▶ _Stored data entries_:
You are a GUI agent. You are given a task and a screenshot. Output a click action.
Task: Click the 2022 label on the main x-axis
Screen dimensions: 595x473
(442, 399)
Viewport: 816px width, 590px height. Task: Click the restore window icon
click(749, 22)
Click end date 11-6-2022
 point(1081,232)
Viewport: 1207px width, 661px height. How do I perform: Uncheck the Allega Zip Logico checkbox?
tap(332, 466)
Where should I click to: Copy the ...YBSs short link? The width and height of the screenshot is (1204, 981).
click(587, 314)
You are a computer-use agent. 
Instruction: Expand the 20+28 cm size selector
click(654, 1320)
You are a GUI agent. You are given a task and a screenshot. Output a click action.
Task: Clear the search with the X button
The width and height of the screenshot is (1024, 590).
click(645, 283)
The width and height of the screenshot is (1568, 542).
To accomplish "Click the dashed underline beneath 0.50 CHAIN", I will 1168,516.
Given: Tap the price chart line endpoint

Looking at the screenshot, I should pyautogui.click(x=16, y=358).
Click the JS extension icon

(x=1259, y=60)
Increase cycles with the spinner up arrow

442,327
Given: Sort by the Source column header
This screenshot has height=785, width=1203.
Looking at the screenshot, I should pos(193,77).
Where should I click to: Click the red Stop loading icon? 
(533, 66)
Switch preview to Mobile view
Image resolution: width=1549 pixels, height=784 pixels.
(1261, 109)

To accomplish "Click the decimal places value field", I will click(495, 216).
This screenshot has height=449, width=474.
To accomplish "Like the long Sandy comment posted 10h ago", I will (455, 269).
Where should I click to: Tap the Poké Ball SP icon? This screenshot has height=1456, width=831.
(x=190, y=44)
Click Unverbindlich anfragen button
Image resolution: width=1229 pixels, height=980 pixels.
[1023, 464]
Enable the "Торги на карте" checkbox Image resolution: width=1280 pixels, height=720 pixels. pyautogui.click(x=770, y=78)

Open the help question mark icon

▶ _Activity_: Above are the records. Copy the lines beginning at the one that has "Where should I click to: Click" and ending with the one that has "Click Unverbindlich anfragen button", unchanged.

▶ _Response to this exercise_:
Where should I click to: Click the red Stop loading icon? 
(533, 66)
Switch preview to Mobile view
Image resolution: width=1549 pixels, height=784 pixels.
(1261, 109)

To accomplish "Click the decimal places value field", I will click(495, 216).
This screenshot has height=449, width=474.
To accomplish "Like the long Sandy comment posted 10h ago", I will (455, 269).
Where should I click to: Tap the Poké Ball SP icon? This screenshot has height=1456, width=831.
(x=190, y=44)
Click Unverbindlich anfragen button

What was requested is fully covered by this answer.